= Work item =
Only lines containing the word "Frieden" belong in the answer; copy each one from the records.

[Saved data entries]

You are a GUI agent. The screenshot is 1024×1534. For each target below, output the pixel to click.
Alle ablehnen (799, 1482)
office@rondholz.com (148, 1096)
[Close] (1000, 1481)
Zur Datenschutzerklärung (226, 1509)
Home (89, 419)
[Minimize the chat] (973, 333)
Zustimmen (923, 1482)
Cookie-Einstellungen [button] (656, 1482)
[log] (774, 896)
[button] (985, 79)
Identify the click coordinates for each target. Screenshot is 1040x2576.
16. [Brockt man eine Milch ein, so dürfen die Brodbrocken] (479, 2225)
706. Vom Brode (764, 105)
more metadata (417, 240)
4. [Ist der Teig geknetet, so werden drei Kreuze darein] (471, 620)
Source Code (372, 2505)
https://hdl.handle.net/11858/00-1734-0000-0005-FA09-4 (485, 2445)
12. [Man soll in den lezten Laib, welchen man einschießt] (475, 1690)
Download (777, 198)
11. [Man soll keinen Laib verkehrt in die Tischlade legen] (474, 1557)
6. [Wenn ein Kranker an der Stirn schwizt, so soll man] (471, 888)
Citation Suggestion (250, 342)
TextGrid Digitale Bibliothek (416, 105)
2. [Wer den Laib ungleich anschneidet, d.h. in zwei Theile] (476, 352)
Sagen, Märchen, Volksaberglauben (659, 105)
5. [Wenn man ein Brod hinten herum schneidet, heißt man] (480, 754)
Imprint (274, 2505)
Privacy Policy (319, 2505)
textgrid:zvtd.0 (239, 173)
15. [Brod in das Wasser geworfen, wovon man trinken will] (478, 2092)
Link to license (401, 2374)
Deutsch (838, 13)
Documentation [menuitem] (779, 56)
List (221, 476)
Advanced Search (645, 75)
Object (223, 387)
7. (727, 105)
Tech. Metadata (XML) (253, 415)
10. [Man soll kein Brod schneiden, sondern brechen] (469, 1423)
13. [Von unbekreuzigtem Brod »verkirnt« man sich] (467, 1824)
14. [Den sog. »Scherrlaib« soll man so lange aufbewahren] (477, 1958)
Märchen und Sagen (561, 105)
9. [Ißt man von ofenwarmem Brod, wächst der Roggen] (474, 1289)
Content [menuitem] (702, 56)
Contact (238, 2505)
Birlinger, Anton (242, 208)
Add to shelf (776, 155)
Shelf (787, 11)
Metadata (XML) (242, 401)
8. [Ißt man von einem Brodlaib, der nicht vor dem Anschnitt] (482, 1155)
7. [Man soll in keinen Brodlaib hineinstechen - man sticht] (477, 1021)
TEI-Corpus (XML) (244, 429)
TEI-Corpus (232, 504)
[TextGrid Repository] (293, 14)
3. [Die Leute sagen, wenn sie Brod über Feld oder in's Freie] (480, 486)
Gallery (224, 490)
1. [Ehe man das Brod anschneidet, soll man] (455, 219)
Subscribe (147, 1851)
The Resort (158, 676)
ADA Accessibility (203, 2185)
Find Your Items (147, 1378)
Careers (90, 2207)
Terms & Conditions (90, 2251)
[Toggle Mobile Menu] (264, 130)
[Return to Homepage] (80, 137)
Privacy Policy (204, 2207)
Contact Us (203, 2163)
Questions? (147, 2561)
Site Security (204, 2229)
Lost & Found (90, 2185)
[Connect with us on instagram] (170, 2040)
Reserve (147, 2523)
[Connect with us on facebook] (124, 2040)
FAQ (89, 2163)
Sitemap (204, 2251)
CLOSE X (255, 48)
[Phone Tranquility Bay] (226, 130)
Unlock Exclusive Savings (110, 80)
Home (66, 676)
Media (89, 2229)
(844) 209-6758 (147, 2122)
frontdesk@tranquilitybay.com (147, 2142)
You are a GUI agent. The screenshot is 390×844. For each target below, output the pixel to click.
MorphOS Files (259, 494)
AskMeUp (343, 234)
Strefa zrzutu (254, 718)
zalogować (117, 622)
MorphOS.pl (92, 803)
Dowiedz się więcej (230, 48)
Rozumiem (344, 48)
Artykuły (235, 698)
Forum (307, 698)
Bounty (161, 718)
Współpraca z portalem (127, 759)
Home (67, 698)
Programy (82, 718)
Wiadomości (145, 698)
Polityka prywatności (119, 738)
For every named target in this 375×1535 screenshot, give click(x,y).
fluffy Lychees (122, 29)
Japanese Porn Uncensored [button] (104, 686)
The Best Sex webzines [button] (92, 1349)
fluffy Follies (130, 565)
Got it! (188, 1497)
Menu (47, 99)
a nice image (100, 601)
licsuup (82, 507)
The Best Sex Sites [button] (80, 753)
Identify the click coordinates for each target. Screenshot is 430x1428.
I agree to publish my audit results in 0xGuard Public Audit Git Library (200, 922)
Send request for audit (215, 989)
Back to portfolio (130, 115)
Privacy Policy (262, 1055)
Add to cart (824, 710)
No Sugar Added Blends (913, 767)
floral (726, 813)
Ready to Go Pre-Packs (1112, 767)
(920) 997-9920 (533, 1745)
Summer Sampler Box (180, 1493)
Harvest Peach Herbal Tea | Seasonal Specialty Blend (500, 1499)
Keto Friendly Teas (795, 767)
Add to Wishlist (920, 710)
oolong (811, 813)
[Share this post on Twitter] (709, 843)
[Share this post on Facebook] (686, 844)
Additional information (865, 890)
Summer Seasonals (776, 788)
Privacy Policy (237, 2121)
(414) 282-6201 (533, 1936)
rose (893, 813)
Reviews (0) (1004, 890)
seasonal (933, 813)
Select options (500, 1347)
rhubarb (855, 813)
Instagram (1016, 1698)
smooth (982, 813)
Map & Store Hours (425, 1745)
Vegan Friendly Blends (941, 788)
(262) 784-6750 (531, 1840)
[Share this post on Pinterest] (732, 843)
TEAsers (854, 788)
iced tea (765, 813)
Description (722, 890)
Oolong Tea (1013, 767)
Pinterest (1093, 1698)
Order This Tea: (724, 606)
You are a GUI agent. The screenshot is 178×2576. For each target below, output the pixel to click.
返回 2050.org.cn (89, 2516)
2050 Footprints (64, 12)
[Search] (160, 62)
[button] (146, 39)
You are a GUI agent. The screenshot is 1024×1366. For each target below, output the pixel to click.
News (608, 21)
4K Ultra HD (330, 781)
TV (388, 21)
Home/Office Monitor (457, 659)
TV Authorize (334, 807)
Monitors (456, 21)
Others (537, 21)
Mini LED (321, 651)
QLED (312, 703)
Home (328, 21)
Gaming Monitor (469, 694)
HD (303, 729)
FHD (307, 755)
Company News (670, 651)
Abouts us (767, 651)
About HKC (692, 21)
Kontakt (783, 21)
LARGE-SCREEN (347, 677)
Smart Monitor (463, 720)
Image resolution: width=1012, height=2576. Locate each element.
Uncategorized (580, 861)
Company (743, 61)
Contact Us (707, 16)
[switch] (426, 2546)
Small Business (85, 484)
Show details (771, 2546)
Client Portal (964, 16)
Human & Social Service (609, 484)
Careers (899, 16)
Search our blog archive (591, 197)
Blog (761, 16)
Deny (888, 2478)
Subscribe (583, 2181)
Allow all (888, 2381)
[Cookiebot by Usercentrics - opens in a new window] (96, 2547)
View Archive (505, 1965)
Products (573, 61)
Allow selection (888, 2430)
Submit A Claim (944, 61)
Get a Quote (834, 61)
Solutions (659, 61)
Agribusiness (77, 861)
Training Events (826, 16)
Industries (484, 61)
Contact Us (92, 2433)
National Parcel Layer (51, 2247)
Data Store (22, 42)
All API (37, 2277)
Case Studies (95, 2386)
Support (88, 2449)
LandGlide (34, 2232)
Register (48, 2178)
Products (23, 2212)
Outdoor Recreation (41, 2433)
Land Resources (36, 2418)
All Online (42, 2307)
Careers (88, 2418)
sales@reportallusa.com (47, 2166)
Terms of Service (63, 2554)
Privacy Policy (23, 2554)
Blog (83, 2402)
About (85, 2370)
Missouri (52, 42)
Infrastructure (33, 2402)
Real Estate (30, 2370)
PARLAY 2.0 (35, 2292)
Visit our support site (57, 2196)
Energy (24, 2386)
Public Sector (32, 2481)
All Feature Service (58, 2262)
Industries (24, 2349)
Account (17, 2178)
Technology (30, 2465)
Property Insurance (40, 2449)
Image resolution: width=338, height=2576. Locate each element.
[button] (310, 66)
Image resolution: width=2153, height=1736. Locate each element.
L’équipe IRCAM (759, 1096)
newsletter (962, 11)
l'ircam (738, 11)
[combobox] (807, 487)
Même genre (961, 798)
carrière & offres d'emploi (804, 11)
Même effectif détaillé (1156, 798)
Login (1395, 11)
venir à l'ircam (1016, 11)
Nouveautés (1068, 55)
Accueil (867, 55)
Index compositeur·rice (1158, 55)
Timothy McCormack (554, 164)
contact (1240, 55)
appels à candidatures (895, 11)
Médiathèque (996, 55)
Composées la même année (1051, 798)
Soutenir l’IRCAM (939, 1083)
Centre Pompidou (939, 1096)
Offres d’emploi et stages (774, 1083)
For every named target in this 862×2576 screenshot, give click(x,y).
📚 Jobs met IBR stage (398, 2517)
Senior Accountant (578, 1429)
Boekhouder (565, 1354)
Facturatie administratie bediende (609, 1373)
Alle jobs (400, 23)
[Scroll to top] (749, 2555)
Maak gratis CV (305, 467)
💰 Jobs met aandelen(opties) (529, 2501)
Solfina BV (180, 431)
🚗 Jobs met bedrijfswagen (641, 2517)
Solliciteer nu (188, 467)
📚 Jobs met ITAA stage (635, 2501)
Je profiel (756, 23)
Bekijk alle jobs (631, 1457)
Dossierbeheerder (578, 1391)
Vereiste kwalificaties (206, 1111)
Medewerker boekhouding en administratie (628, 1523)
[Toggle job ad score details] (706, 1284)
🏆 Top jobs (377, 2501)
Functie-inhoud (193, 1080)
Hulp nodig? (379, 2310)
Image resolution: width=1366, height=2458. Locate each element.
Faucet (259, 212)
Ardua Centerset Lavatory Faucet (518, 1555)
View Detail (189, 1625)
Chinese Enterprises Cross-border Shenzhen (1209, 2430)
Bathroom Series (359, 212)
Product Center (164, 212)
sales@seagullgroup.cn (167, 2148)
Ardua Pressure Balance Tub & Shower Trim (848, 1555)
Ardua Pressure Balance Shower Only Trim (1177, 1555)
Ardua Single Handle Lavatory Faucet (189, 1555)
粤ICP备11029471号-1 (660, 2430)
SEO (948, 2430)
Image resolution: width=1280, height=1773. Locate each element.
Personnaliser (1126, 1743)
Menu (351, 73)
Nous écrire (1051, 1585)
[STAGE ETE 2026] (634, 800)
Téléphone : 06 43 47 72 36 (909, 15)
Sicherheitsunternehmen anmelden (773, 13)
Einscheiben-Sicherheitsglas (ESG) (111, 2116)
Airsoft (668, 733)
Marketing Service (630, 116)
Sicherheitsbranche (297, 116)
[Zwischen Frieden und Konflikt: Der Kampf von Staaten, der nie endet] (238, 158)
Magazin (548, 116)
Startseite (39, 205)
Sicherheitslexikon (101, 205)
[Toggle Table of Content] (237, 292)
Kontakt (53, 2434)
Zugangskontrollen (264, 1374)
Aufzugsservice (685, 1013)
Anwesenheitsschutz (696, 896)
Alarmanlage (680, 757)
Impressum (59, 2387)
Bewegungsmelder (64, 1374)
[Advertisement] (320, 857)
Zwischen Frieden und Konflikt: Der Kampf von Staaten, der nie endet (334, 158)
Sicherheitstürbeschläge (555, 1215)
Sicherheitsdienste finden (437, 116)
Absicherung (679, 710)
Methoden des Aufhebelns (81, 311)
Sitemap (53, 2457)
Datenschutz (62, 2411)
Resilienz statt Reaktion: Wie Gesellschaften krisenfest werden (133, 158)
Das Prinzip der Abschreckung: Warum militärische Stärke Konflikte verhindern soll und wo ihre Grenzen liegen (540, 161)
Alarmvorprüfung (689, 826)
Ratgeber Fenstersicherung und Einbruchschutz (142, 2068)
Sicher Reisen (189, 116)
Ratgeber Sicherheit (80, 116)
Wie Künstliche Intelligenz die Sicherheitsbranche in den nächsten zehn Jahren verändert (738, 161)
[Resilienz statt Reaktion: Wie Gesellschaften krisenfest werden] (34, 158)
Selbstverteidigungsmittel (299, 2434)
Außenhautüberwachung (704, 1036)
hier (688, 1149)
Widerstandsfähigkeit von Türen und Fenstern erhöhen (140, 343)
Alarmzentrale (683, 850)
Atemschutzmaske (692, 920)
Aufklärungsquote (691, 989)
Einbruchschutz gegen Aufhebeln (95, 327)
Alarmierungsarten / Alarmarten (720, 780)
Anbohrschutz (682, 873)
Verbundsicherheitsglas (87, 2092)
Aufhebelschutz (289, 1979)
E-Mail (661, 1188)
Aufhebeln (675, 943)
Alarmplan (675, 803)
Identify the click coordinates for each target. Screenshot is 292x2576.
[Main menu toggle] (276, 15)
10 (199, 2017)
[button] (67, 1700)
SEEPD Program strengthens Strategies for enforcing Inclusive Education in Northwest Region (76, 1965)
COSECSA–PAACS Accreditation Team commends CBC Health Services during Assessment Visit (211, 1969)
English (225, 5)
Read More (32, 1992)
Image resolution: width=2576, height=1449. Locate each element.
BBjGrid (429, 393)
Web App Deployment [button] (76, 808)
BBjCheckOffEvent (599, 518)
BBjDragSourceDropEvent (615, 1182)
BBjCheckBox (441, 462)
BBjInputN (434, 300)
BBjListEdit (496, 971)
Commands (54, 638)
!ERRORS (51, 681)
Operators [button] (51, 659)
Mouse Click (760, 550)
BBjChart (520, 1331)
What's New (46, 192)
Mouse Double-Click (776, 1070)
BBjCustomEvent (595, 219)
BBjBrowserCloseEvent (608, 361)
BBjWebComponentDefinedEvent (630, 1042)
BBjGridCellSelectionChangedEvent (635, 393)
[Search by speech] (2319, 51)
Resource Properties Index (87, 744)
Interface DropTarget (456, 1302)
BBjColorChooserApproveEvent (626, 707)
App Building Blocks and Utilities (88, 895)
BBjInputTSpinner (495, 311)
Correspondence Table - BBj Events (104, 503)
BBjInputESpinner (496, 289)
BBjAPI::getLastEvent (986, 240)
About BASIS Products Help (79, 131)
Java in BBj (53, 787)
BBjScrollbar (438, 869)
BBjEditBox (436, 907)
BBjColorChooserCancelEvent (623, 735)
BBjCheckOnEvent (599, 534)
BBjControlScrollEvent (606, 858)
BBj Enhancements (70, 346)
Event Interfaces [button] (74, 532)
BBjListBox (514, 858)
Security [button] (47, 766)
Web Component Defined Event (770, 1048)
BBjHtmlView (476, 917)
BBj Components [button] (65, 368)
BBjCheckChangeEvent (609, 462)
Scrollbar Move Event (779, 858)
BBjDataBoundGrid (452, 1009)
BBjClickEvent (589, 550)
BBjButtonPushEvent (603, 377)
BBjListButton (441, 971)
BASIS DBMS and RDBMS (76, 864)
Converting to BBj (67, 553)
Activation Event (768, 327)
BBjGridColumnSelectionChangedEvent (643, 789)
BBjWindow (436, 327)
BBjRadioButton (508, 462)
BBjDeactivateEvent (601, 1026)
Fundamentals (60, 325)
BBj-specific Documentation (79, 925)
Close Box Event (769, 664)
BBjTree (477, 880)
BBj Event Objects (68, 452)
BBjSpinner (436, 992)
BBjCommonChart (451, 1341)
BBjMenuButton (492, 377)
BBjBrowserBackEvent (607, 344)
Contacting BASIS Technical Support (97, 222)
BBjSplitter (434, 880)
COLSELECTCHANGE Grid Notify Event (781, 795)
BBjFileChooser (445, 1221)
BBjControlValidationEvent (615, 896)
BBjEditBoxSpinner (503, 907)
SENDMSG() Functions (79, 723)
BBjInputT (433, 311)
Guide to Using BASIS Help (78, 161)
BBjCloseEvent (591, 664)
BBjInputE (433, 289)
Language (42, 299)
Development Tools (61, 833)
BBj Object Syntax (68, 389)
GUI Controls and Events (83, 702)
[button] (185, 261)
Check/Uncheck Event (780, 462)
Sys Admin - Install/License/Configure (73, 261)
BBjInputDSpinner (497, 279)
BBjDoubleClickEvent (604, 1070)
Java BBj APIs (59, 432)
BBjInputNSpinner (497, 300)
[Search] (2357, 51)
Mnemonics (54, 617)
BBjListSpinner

= Task response =
[Zwischen Frieden und Konflikt: Der Kampf von Staaten, der nie endet] (238, 158)
Zwischen Frieden und Konflikt: Der Kampf von Staaten, der nie endet (334, 158)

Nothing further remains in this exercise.